Pair Corralation between Fujian Oriental and Aofu Environmental
Assuming the 90 days trading horizon Fujian Oriental Silver is expected to under-perform the Aofu Environmental. In addition to that, Fujian Oriental is 1.04 times more volatile than Aofu Environmental Technology. It trades about -0.44 of its total potential returns per unit of risk. Aofu Environmental Technology is currently generating about -0.43 per unit of volatility. If you would invest 1,242 in Aofu Environmental Technology on October 15, 2024 and sell it today you would lose (289.00) from holding Aofu Environmental Technology or give up 23.27% of portfolio value over 90 days.
Time Period | 3 Months [change] |
Direction | Moves Together |
Strength | Significant |
Accuracy | 100.0% |
Values | Daily Returns |
Fujian Oriental Silver vs. Aofu Environmental Technology
Performance |
Timeline |
Fujian Oriental Silver |
Aofu Environmental |
Fujian Oriental and Aofu Environmental Volatility Contrast
Predicted Return Density |
Returns |
Pair Trading with Fujian Oriental and Aofu Environmental
The main advantage of trading using opposite Fujian Oriental and Aofu Environmental positions is that it hedges away some unsystematic risk. Because of two separate transactions, even if Fujian Oriental position performs unexpectedly, Aofu Environmental can make up some of the losses. Pair trading also minimizes risk from directional movements in the market. For example, if an entire industry or sector drops because of unexpected headlines, the short position in Aofu Environmental will offset losses from the drop in Aofu Environmental's long position.Fujian Oriental vs. Nexchip Semiconductor Corp | Fujian Oriental vs.

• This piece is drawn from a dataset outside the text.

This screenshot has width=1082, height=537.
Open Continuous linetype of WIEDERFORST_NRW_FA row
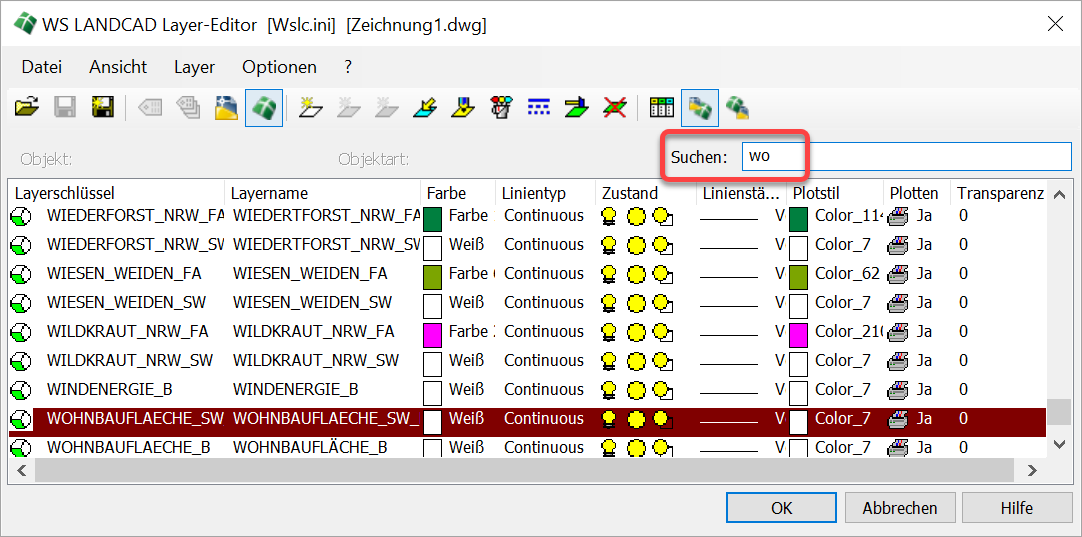click(x=543, y=216)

Jiangsu Phoenix Publishing | Fujian Oriental vs. Shanghai V Test Semiconductor | Fujian Oriental vs. Southchip Semiconductor Technology |
Aofu Environmental vs. Penyao Environmental Protection | Aofu Environmental vs. Shenwu Energy Saving | Aofu Environmental vs. Shenzhen MYS Environmental | Aofu Environmental vs. GreenTech Environmental Co |
Check out your portfolio center.Note that this page's information should be used as a complementary analysis to find the right mix of equity instruments to add to your existing portfolios or create a brand new portfolio. You can also try the Financial Widgets module to easily integrated Macroaxis content with over 30 different plug-and-play financial widgets.